Auditionnée le 19 juillet par la commission du développement durable de l'Assemblée puis par celle de l'aménagement du territoire du Sénat le 20 juillet, la ministre des Transports est revenue sur les grands axes de sa "feuille de route", notamment la "grande loi d'orientation" qui sera débattue au Parlement au premier semestre 2018. Elle a aussi annoncé la nomination "dans les prochains jours" d'une personnalité chargée de mener les concertations avec les parties prenantes en vue de l'ouverture à la concurrence du transport ferroviaire de voyageurs.
"Il nous faut changer de paradigme" pour "passer d'une politique d'équipement à une stratégie des mobilités", a déclaré Elisabeth Borne ce 20 juillet.
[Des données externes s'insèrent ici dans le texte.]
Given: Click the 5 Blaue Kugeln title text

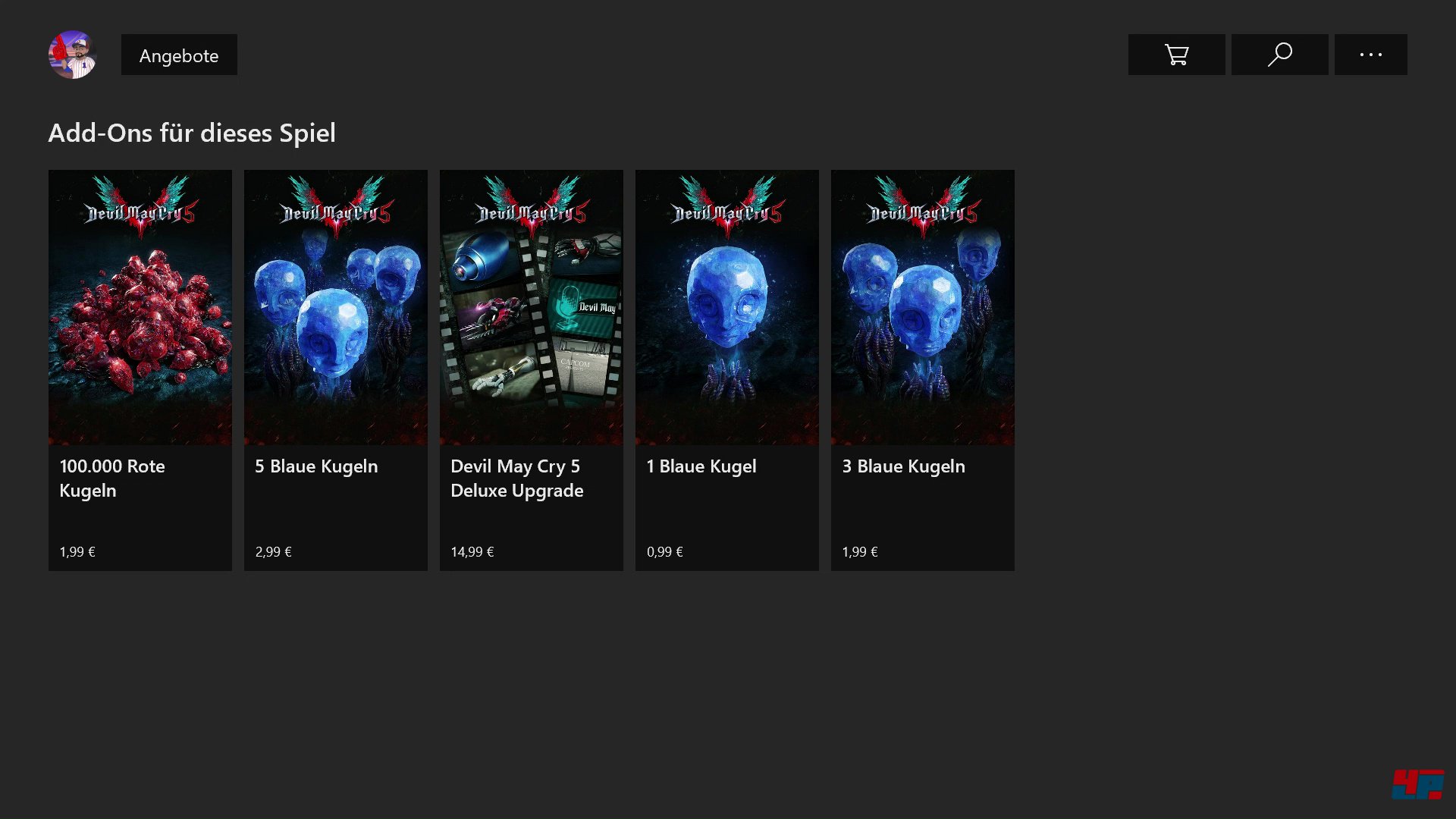Looking at the screenshot, I should tap(316, 466).

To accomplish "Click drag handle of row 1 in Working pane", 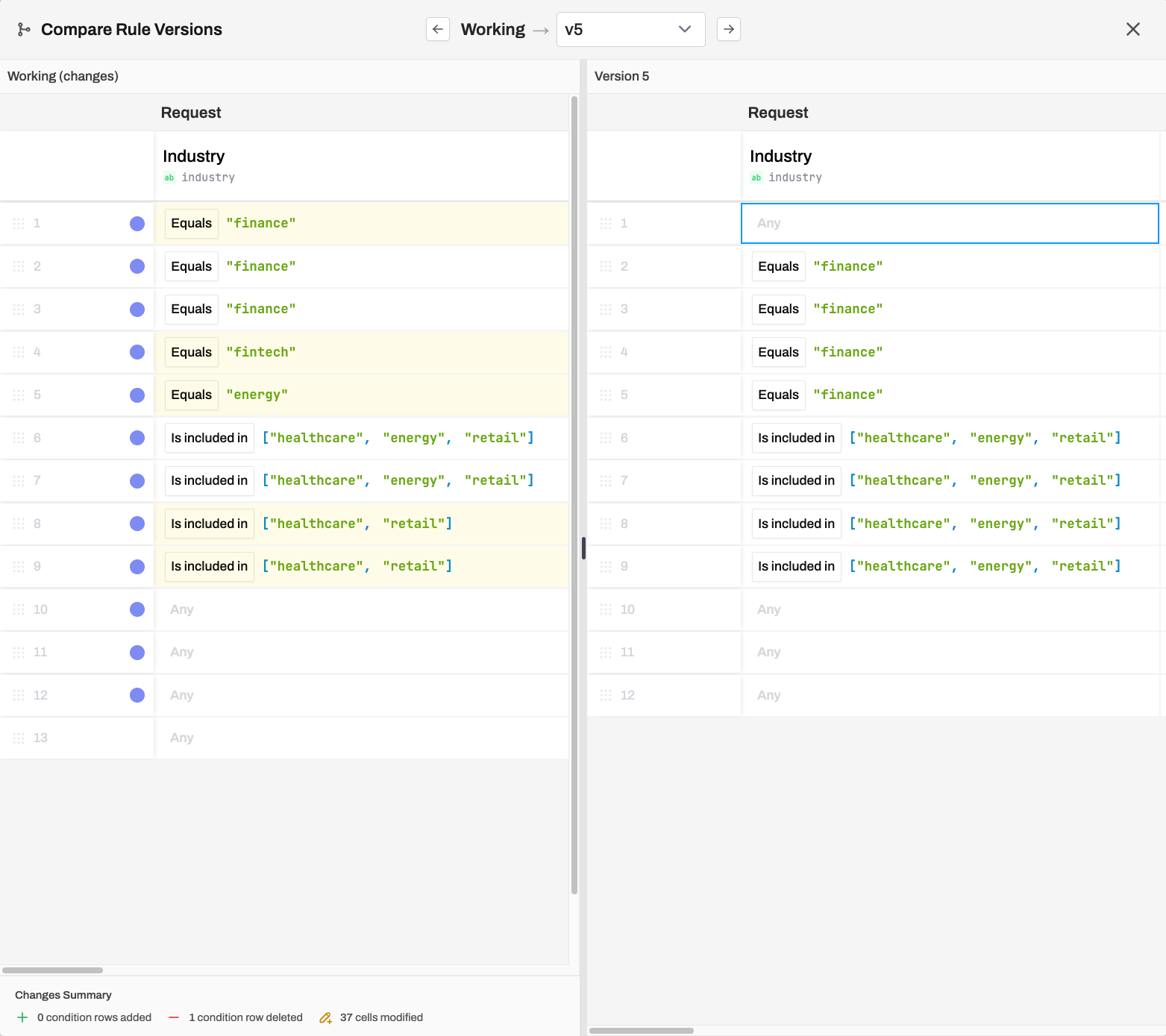I will [19, 224].
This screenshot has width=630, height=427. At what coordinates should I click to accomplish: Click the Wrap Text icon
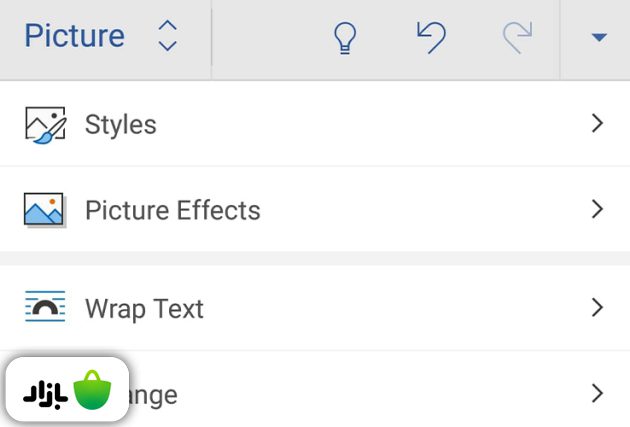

La ministre des Transports était auditionnée devant la commission de l'aménagement du territoire du Sénat après l'avoir été la veille par celle du développement durable de l'Assemblée nationale. Pointant "l'impasse" dans laquelle les deux précédents quinquennats avaient conduit la politique des transports, avec 10 milliards d'euros de projets non financés, Elisabeth Borne a souligné qu'il fallait "s'occuper de la mobilité pour tous dans tous les territoires".
"Bâtir des chaînes de mobilité"
Critiquant des projets d'infrastructures "très datés dans leur conception", elle a regretté que les citoyens et les élus aient été placés "face à une alternative entre 'on ne change rien et [la qualité] ne s'améliore pas' ou 'on met une ligne à grande vitesse'" et appelé les "ingénieurs" à "faire preuve d'imagination". Il faut selon elle "raisonner davantage en termes de services". Se disant "déconcertée quand elle voit la fréquentation des TER", insuffisante à ses yeux, elle juge nécessaire de "bâtir des chaînes de mobilité pour donner toute sa mesure au mode ferroviaire qui doit être un transport de masse". "Il faut mettre chaque mode dans son domaine de pertinence, avec plus de voyageurs dans les trains", a-t-elle souligné, évoquant aussi la "révolution digitale" qui peut faciliter l'intermodalité. "Si vous êtes capable d'organiser un déplacement dans lequel vous démarrez à vélo, vous continuez en TER et vous finissez en autopartage, ceci de façon fluide, vous évitez de prendre votre voiture."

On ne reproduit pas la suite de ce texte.